When the researchers tallied the results, they found that ChatGPT clearly outperformed the students across all the criteria. Student essays received an average score of 3.69 out of 6, while ChatGPT-3.5 scored 4.36 and ChatGPT-4 scored 4.68. (The researchers only examined high school students; it is likely that college students would have performed better.)

Interestingly, the researchers noticed that ChatGPT had some very robotic writing ticks.

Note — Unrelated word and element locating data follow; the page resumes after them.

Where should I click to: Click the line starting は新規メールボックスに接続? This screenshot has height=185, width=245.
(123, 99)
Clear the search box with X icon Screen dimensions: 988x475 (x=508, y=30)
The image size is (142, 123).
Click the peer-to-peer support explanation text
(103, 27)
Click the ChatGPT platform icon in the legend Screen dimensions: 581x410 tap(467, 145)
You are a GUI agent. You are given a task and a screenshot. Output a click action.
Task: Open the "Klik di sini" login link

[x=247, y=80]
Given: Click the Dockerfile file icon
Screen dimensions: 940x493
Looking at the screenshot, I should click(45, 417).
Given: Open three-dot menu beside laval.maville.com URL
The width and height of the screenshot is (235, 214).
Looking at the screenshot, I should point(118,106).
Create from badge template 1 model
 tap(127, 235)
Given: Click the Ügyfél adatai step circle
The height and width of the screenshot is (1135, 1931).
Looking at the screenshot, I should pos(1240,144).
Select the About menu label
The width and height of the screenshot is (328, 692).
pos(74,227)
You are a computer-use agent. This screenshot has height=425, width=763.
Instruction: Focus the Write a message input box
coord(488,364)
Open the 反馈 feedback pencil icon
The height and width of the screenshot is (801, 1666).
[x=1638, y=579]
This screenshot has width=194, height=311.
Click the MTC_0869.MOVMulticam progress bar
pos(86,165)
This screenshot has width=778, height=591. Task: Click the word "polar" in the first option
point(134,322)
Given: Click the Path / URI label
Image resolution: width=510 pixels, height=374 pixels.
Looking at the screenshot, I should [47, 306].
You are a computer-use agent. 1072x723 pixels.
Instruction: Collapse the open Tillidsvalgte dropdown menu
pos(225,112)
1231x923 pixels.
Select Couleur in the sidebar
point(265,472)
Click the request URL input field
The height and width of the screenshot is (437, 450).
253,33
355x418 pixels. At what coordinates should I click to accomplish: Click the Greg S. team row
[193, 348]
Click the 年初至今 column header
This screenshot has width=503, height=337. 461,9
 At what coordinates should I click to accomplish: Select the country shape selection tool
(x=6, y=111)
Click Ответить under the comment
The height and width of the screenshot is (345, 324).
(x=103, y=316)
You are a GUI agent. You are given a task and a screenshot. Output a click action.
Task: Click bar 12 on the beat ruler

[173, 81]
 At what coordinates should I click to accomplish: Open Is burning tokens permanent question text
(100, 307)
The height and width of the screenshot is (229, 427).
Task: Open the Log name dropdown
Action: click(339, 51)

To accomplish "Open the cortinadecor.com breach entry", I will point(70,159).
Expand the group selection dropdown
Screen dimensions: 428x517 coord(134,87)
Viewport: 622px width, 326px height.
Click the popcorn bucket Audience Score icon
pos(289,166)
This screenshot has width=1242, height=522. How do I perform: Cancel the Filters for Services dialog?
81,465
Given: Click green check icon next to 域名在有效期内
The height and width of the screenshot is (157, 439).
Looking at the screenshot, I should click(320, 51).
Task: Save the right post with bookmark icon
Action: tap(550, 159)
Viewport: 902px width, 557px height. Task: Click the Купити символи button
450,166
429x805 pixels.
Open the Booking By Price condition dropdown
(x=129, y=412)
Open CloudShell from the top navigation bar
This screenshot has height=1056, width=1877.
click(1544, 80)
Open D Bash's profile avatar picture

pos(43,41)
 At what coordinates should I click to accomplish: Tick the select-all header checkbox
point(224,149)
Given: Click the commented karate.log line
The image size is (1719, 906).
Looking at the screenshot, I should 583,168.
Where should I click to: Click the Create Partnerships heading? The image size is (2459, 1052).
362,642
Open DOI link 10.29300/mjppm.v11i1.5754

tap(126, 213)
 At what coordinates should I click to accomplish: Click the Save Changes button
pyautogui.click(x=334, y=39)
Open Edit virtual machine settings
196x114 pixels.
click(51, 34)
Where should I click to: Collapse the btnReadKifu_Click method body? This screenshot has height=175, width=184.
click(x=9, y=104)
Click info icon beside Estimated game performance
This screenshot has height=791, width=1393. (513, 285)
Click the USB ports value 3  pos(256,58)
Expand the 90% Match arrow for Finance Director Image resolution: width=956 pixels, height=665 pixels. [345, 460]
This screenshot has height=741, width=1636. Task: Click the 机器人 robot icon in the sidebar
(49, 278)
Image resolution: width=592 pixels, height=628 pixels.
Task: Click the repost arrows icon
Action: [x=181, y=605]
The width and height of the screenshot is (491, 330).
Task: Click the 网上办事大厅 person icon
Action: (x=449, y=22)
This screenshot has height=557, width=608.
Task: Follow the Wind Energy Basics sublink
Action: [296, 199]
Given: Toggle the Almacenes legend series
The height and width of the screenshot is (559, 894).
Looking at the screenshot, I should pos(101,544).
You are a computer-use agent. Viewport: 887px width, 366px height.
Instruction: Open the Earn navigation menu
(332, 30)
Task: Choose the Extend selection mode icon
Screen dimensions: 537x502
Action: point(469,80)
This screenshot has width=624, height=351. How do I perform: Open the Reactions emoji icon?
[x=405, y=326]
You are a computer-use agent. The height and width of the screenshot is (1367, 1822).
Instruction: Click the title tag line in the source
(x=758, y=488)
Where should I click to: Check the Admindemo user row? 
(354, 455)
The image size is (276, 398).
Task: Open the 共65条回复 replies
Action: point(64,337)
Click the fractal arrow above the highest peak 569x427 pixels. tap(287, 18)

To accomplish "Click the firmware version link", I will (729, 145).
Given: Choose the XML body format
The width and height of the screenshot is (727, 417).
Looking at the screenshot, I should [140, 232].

For example, every one of the AI-written essays began the concluding paragraph with the phrase “in conclusion.” The introductory sentences universally started with a general statement using the main concepts of the essay topics.

“Although this corresponds to the general structure that is sought after for argumentative essays, it is striking to see that the ChatGPT models are so rigid,” the authors commented.

ChatGPT as a learning tool

Such tendencies could allow educators to identify AI-created works handed in ostensibly as human-crafted and penalize students accordingly. But the researchers think such a push to maintain the education status quo by excluding AIs like ChatGPT would be a missed opportunity. As AI models improve and increasingly make certain human efforts obsolete, why not instead refocus education toward more modern pursuits that are more appropriate for this undeniably tech-driven era?

“Advanced chatbots could be used as powerful classroom aids that make lessons more interactive, teach students media literacy, generate personalized lesson plans, save teachers time on admin, and more,” Will Douglas Heaven wrote for MIT Technology Review earlier this year.

Heaven interviewed an educator whose exploits are highly applicable in light of the current study. While she previously required her students to write argumentative essays, instead, she now asks her students to have ChatGPT generate them. Students are then tasked with editing the work and assessing the AI’s arguments, considering their effectiveness on specific audiences. Students then turn in a rewrite.

Like a calculator, but for essays

The University of Passau researchers think that ChatGPT should not be viewed as a cheating tool but rather as “the new calculator,” which took a lot of the grunt work out of math. Students should be extensively taught to write in class but then eventually permitted to utilize ChatGPT once they have attained sufficient mastery. They can then correct, stylize, and hone the AI’s work.

“Our results provide a strong indication that the fear many teaching professionals have is warranted: the way students do homework and teachers assess it needs to change in a world of generative AI models,” the researchers wrote.

Fear of change is natural, but it regularly passes with time. ChatGPT may finally be the impetus that brings about long overdue changes in education, transforming it from a system that revolves around memorizing and regurgitating facts to one that teaches logic, reasoning, and critical thinking. Education often treats students like robots instead of humans. Instead maybe we should leave the robotic work to AI.